Search code examples
regexlogstashlogstash-grok

Reuse of a capture in grok


I am trying to reuse a capture in grok plugin from Logstash. I have this logfile

30 Jul 2019 09:56:28 <ID1> DEVICE0 START_THREAD THREAD_ID(B01234)
30 Jul 2019 09:56:28 <ID1> DEVICE1 START_THREAD THREAD_ID(B12345)
30 Jul 2019 09:56:28 <ID1> DEVICE2 START_THREAD THREAD_ID(A12345)
30 Jul 2019 09:56:28 <ID2> DEVICE1 PROCESSING SPOOLID 100 
30 Jul 2019 09:56:28 <ID2> DEVICE2 PROCESSING SPOOLID 101
30 Jul 2019 09:56:28 <ID2> DEVICE2 PROCESSING SPOOLID 101
30 Jul 2019 09:56:28 <ID2> DEVICE1 PROCESSING SPOOLID 100
30 Jul 2019 09:56:28 <ID4> DEVICE1 SPOOLID 100 PROCESSED
30 Jul 2019 09:56:28 <ID4> DEVICE2 SPOOLID 101 PROCESSED
30 Jul 2019 09:56:28 <ID3> DEVICE2 STOP_THREAD THREAD_ID(B12345) 
30 Jul 2019 09:56:28 <ID3> DEVICE2 STOP_THREAD THREAD_ID(A12345)
30 Jul 2019 09:56:28 <ID1> DEVICE2 START_THREAD THREAD_ID(A23456)
30 Jul 2019 09:56:29 <ID2> DEVICE2 PROCESSING SPOOLID 102
30 Jul 2019 09:56:29 <ID2> DEVICE2 PROCESSING SPOOLID 102
30 Jul 2019 09:56:29 <ID4> DEVICE2 SPOOLID 102 PROCESSED
30 Jul 2019 09:56:29 <ID3> DEVICE2 STOP_THREAD THREAD_ID(A23456) 
30 Jul 2019 09:56:29 <ID2> DEVICE0 PROCESSING SPOOLID 99 
30 Jul 2019 09:56:29 <ID4> DEVICE0 SPOOLID 99 PROCESSED
30 Jul 2019 09:56:29 <ID3> DEVICE0 STOP_THREAD THREAD_ID(B12345)

What I would like to do is to capture the DEVICE and the SPOOL_ID into one logstash event.

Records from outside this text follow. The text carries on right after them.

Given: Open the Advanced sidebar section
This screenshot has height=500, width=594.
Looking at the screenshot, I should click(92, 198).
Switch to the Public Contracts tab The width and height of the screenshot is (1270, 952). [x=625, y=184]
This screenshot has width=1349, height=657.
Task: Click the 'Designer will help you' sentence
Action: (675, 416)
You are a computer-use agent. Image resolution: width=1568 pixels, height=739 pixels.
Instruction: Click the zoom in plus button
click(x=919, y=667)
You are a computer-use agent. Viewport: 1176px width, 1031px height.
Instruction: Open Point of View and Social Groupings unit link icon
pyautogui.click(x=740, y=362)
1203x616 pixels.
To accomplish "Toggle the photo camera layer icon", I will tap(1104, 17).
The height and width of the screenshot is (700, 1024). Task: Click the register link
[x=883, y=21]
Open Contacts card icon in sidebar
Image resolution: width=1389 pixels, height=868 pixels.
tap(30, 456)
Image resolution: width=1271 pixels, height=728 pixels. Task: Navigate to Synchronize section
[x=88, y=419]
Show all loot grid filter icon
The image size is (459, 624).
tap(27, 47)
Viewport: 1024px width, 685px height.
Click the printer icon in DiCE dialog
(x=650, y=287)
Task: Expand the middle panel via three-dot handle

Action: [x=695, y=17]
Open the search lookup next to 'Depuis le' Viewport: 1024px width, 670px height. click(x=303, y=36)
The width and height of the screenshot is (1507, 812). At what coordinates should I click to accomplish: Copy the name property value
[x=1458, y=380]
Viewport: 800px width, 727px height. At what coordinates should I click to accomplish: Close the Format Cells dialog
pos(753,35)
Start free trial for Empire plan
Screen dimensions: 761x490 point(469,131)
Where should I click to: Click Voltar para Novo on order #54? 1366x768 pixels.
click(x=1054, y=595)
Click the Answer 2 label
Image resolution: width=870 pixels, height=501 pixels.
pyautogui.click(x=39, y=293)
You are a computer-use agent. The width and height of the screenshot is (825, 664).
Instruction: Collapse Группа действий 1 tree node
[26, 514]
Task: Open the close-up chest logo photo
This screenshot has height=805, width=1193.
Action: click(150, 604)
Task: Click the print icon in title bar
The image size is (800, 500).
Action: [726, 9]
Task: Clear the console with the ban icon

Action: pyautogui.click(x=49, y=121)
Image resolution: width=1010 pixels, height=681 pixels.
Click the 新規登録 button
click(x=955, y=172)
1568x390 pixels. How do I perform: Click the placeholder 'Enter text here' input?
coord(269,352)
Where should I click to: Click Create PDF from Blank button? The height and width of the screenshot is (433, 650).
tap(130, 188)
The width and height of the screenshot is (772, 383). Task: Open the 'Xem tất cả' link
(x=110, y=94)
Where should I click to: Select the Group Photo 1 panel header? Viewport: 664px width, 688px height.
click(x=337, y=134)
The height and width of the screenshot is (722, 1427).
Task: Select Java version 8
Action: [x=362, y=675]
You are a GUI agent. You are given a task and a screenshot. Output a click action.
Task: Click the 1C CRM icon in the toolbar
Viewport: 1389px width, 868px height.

So far I've managed to build this Regular Expression which gives me the correct SPOOLID to the corresponding DEVICE

/.*?\>\s+(\b.*?\b)\s*START_THREAD.*?\1\s+SPOOLID\s+(\d+)\s+PROCESSED/ms

I've been trying to translate this RegEx to grok with this code

(?m)%{DATA}\>\s+\b%{DATA:device}\b\s*START_THREAD%{DATA}(?<device>\s+SPOOLID\s+%{NUMBER:num}\s+PROCESSED)

Unfortunately, I am getting the wrong SPOOLID for the corresponding device (for DEVICE0 I get the SPOOLID 100 instead of 99). I cannot figure out what is wrong with my grok code. Maybe someone here can find the error in my code and fix it?


Solution

  • The point is that the %{...} groups are not actually working the same way as named capturing groups, you need to create an auxiliary named capturing group and refer to it using the named backreference using \k<name> syntax:

    (?m)%{DATA}>\s+(?<aux>\b%{DATA:device}\b)\s*START_THREAD%{DATA}\k<aux>(?<device>\s+SPOOLID\s+%{NUMBER:num}\s+PROCESSED)
    

    Note the (?<aux>\b%{DATA:device}\b) named group and \k<aux> backreference here.

    See more on the Oniguruma regex syntax here.